Tilo reopened the cartons to remind herself what was in them and work out what to do with them—take them or leave them behind? Musa had the only other key to the apartment. Garson Hobart was safely parked in Afghanistan. In any case he did not have a key. So leaving them where they were was no great risk. Unless, unless, unless—was there an off-chance that the police would break in?

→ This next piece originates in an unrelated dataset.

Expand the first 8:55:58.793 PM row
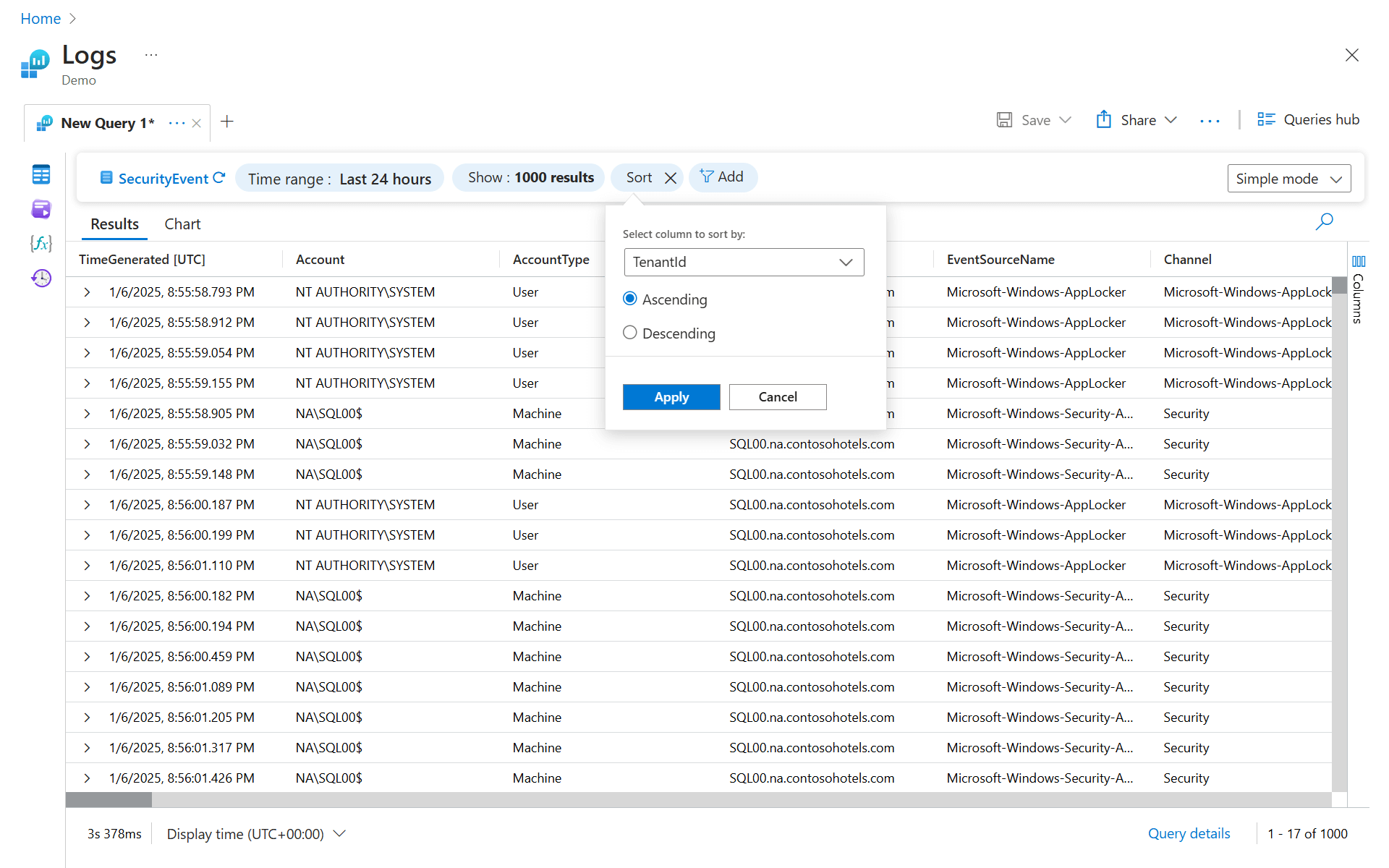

The “recoveries” were few and had obviously been hurriedly dispatched. When they first arrived some of them were caked with mud—thick, dark river silt. Some were in fine shape and had obviously escaped the flood waters. There was a ruined album of water-stained family photographs, most of them barely recognizable, of Musa’s daughter, Miss Jebeen the First, and her mother, Arifa. There was a stack of passports in a plastic Ziploc—seven altogether, two Indian and five other nationalities—Iyad Khareef (Musa the Lebanese pigeon), Hadi Hassan Mohseni (Musa the Iranian wise man and guide), Faris Ali Halabi (Musa the Syrian horseman), Mohammed Nabil al-Salem (Musa the Qatari nobleman), Ahmed Yasir al-Qassimi (Musa the rich man from Bahrain). Musa clean-shaven, Musa with a salt-and-pepper beard, Musa with long hair and no beard, Musa with close-cropped hair and a clipped beard. Tilo recognized the first name, Iyad Khareef, as a name that Musa had always loved, and which they had both laughed about during their college days, because it meant “the pigeon who was born in the autumn.” Tilo had a variation on the theme for people she was annoyed with—Gandoo Khareef. The asshole who was born in autumn. (She had been exceptionally foul-mouthed as a young woman, and when she first started learning Hindi, took pleasure in using newly learned expletives as the foundation on which she built a working vocabulary.)